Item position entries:
- - - -

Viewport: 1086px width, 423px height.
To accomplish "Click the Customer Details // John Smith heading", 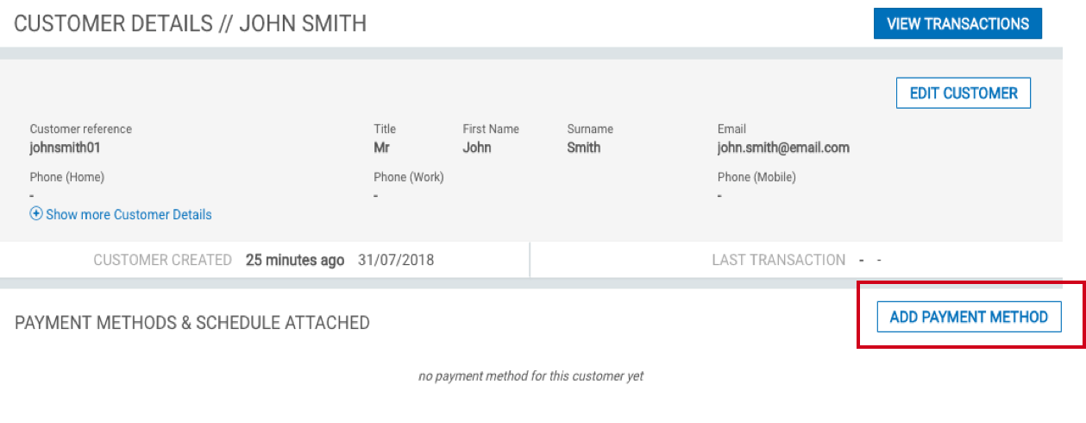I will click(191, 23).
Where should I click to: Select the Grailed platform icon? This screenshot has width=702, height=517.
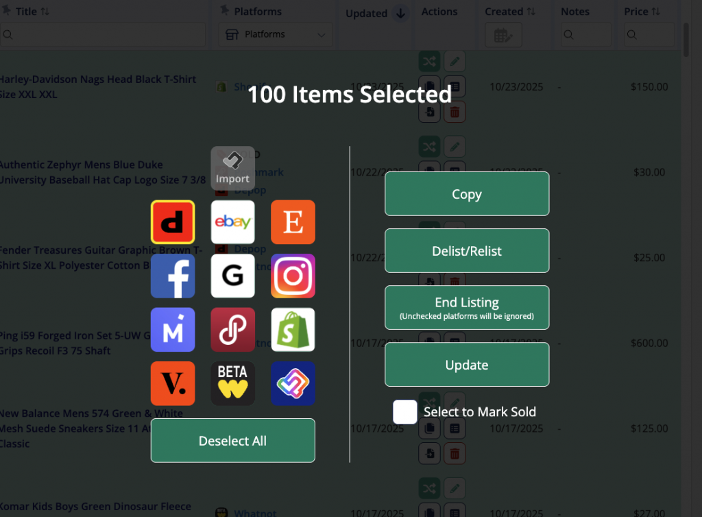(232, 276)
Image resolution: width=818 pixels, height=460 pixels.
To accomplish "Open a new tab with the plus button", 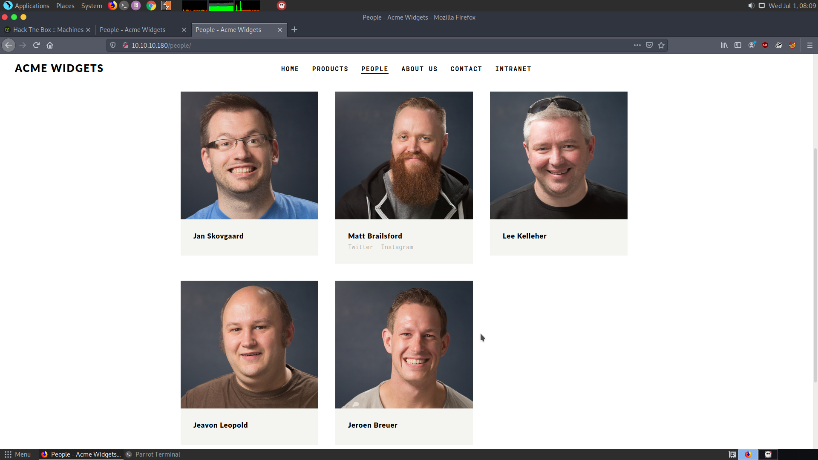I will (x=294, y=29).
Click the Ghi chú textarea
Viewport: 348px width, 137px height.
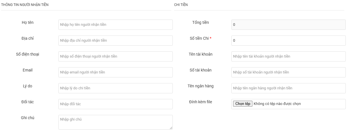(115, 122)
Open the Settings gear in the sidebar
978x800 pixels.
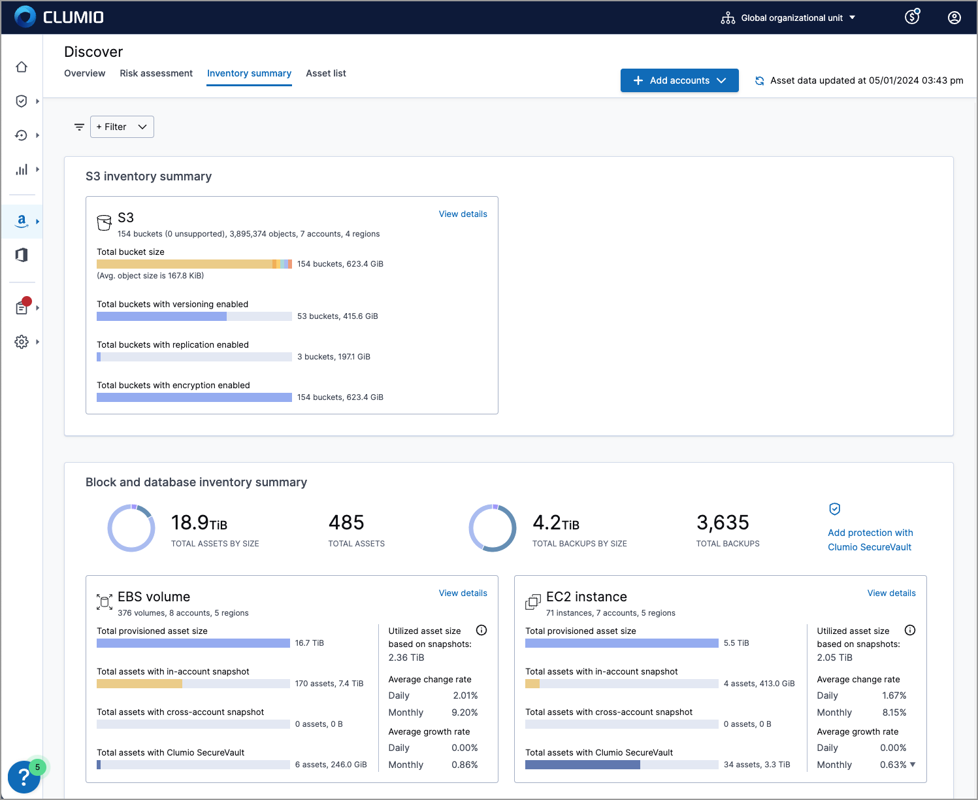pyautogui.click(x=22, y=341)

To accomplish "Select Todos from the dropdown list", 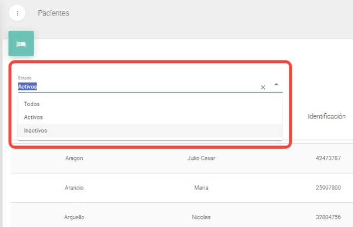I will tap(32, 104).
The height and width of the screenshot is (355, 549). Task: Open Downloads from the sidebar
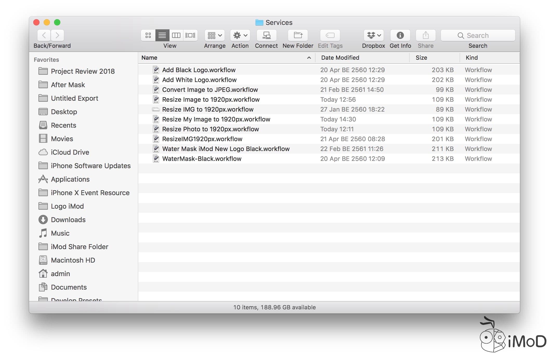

- - - -

** Set exercise **
Identify each line in the records above that contains the string "height", and copy those lines out. Letter case matters.

** Task result **
Viewport: 1086px width, 423px height.
Where should I click to: Select the Grailed platform icon? This screenshot has width=702, height=517.
Image resolution: width=818 pixels, height=460 pixels.
Viewport: 348px width, 137px height.
The height and width of the screenshot is (355, 549). Task: Open Downloads from the sidebar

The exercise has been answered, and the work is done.